Neither side has said so, but it appears an IBM PowerPC chip will be at the heart of the next Xbox. There's still some room for doubt, since both firms refer only to "IBM technology," not PowerPC specifically. Still, I think it's a foregone conclusion that IBM will manufacture a custom ASIC for Microsoft and embed at least one PowerPC into it.

Sony's next-generation PlayStation will also use "IBM technology," in the form of the much-anticipated "Cell" microprocessor, which the two companies are developing jointly with Fujitsu. Although details are sketchy, Cell should be partially PowerPC-flavored as well.

Finally, Nintendo's current GameCube is definitely PowerPC powered. With only a little fudging, it's easy to say that all three game consoles are PowerPC-based (albeit one current and two future machines). Can this be what Thomas J. Watson had in mind?

MIPS Technologies was in a similar situation a few years ago. That company's processors powered both Sony and Nintendo game consoles, the two biggest sellers in the 1990s. MIPS (briefly) made a huge pile of money on its video game business, at one point receiving two-thirds of its corporate revenue solely from Nintendo. Video games can be hugely lucrative. The video game industry is larger than the movie industry; hit games make more money than Oscar-winning films, and there are no union hands or millionaire actors to pay.

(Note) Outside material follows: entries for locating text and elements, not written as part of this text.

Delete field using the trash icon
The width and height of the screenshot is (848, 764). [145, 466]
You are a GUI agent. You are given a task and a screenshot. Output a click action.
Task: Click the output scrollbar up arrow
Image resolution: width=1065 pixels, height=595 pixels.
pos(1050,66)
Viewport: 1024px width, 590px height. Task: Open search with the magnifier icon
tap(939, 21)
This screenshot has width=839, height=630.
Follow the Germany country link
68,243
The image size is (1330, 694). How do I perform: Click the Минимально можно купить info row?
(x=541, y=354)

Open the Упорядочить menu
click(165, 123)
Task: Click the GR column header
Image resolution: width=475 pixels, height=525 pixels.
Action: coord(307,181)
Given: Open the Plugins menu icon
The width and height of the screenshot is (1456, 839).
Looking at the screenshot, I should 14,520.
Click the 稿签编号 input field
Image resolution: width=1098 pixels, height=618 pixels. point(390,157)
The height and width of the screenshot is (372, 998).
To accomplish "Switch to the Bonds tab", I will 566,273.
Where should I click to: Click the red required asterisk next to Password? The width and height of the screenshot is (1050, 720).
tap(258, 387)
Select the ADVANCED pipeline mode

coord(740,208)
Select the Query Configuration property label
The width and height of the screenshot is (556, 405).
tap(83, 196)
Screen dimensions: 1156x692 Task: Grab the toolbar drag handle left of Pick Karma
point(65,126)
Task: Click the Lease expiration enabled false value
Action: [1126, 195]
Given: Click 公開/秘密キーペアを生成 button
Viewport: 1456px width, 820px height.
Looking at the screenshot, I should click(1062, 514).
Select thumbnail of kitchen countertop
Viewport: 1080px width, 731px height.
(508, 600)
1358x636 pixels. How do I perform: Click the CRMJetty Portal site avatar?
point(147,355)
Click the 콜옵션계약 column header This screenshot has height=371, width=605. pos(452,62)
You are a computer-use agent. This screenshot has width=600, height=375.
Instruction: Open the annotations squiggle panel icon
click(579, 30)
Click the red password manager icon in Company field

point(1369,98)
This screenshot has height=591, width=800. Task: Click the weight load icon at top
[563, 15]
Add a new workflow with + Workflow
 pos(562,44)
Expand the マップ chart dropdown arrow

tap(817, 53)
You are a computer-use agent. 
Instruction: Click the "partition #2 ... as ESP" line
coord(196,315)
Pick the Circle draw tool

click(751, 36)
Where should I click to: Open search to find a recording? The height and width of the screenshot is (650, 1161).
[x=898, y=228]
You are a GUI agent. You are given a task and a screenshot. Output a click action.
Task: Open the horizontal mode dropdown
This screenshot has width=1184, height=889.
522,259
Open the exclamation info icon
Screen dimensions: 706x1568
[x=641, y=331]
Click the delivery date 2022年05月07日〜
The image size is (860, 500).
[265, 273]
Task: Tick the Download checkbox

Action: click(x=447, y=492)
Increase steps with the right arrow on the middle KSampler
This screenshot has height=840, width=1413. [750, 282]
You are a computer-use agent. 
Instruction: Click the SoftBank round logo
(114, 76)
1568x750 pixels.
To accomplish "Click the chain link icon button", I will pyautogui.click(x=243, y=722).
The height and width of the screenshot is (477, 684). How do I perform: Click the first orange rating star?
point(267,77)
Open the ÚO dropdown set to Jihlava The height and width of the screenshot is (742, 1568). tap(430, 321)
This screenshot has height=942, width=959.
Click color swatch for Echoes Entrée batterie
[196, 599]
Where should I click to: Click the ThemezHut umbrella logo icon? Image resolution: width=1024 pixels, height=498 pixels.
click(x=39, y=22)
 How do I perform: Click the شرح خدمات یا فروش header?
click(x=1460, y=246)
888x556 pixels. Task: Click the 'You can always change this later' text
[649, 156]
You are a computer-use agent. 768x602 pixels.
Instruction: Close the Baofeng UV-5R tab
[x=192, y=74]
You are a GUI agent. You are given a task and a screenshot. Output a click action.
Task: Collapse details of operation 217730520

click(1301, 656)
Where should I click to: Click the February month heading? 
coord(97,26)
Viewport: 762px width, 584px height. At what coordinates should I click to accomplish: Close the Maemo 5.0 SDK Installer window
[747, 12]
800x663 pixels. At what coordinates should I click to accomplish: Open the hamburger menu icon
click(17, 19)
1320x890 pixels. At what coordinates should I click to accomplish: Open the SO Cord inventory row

On the other hand, the game consoles themselves aren't making the money. On the contrary, they're typically sold at a loss. Royalties on game titles make up the difference -- royalties that aren't likely to flow to IBM. (Nintendo's deal with MIPS was an exception.) Although IBM may be famous as the world's "toy processor" vendor, it's less clear the fame will translate into fortune.

We'll never know the financial details of the Xbox (or Sony, or Nintendo) deal, so let's assume that IBM will neither make nor lose a substantial sum. Instead, I think IBM's biggest benefit will be the publicity. PowerPC will be "cool" again, a reputation it hasn't enjoyed since the mid-1990s. PowerPC sales rank well behind sales of its 32-bit competitors. If game systems can get customers thinking PowerPC, it's a win for IBM overall. It could even become the company's new mantra: Think. IBM.